L’ombre de Flynn plane et inquiète la Maison Blanche

L'ancien ministre Michaël Flynn, le 1er décembre, à Washington. Chip Somodevilla/AFP

Beaucoup avaient oublié qu’il y a dans quelque recoin du pouvoir aux États-Unis un procureur spécial, Robert Mueller, qui enquête et poursuit son patient travail de démêlage d’une bobine vraiment très embrouillée, que l’on appelle « l’affaire russe » (Russiagate). Depuis près de deux ans, par petites ou grosses touches, les journaux ne cessent d’en distiller des épisodes. Mais ils sont parfois si différents les uns des autres, et les acteurs dans cette pièce sont si nombreux que peu de gens ont réussi à garder le fil de l’histoire.

D’ailleurs, les Américains, lorsqu’ils sont interrogés à ce sujet, se contentent d’émettre une opinion assez vague, mus par un sentiment qu’effectivement quelque chose n’est pas clair dans cette affaire, sans être forcément convaincus que leur président y est directement et personnellement impliqué. Jusqu’au début de ce mois, les partisans de Trump affirmaient toujours être fermement persuadés – à 75 % tout de même ! – que tout cela n’était qu’intox politique. L’inculpation de Michael Flynn va-t-elle changer les choses ?

Le début de la fin ?

Lorsque ce dernier est entré, vendredi 1er décembre, dans le palais de justice fédéral à Washington pour conclure un accord impliquant sa totale coopération avec les enquêteurs, les adversaires les plus farouches de Trump ont immédiatement considéré que cet épisode marquait le début de la fin de sa présidence. L’affaire russe n’est-elle pas, en effet, le meilleur moyen d’atteindre le Président ? A leurs yeux, Flynn pourrait bien se révéler être l’homme qui permettra d’abattre celui qui semblait jusqu’ici indestructible.

Depuis la nomination de Robert Mueller à la tête d’une enquête indépendante, ces opposants n’ont jamais douté que Trump finirait en prison. Le magistrat recueille patiemment ses preuves, auditionne les témoins, perquisitionne, se fait communiquer de grandes quantités de documents, y compris de la part de la Maison Blanche. Il prend soin de faire valider ses progrès par le grand jury qu’il a constitué et et qui l’autorise à chaque fois à poursuivre un peu plus loin son enquête.

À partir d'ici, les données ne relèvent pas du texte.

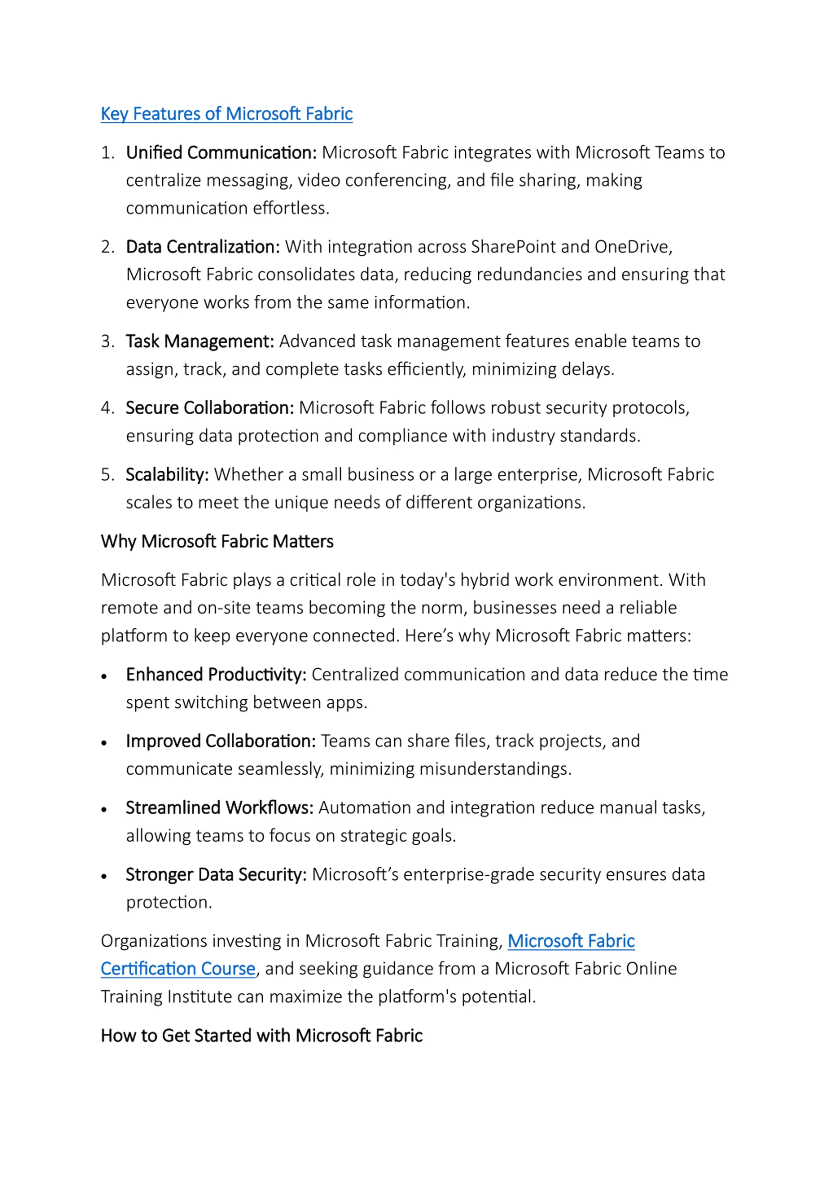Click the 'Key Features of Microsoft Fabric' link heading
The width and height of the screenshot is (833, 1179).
226,114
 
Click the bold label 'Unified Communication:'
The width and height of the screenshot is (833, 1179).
221,152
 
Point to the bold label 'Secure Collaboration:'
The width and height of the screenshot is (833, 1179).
210,408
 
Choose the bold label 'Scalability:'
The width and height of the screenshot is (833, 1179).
167,474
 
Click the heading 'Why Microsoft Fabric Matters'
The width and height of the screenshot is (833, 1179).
217,541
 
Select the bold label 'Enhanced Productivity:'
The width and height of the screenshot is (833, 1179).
215,674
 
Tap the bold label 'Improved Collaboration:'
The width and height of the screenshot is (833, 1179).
221,741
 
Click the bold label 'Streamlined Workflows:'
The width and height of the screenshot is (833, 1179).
219,808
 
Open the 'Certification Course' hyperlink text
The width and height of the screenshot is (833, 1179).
178,968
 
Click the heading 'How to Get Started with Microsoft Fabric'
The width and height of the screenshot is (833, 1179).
261,1035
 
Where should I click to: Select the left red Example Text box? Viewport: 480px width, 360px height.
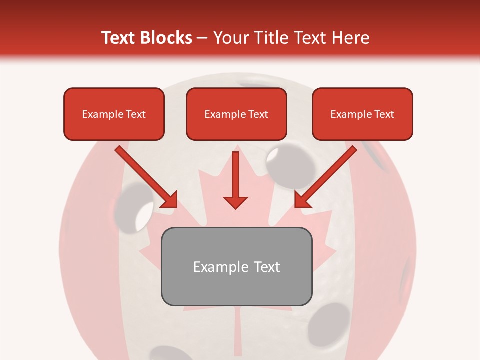coord(114,114)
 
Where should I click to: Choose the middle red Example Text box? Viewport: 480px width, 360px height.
coord(236,114)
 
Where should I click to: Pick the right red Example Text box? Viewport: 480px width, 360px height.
coord(362,114)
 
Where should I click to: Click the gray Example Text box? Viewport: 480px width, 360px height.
coord(236,266)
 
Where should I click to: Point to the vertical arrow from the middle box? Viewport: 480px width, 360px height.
coord(236,175)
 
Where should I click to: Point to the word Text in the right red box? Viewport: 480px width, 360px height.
coord(384,114)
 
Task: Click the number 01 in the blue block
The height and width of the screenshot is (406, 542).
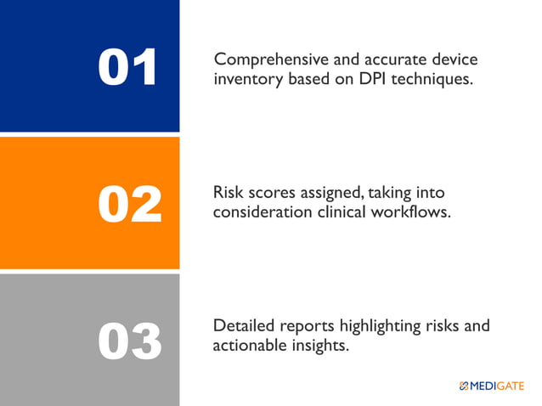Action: tap(128, 68)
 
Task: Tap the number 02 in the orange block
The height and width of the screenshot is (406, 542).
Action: tap(129, 205)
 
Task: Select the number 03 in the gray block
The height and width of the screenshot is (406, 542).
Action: tap(129, 341)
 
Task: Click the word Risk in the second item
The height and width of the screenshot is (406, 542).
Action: tap(229, 194)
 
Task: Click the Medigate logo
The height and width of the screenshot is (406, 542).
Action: tap(491, 386)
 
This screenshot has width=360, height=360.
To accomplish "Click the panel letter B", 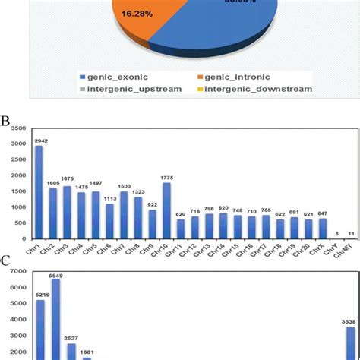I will [5, 121].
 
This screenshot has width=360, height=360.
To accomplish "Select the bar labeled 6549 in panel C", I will [55, 319].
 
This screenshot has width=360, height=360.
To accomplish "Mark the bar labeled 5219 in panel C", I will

La possibilité d’un impeachment

Les relations entre la Russie et les États-Unis sont au centre de cette interminable enquête visant à déterminer si le Kremlin a interféré dans le processus démocratique américain en tentant de modifier le résultat des élections présidentielles, et si la campagne de Donald Trump a été impliquée dans cet éventuel scandale. Plusieurs proches du 45e président sont régulièrement cités dans ce dossier. Certains ont même déjà été inculpés, comme Paul Manafort, l’éphémère directeur de campagne du candidat Donald Trump au début de l’été 2016.

Au vu de la proximité avec l’actuel président de tous ces hommes placés dans le viseur de la justice, nombre d’observateurs estiment élevée la possibilité que le locataire de la Maison Blanche puisse lui-même être emporté dans la tourmente via une procédure d’« impeachment », prévue par la Constitution.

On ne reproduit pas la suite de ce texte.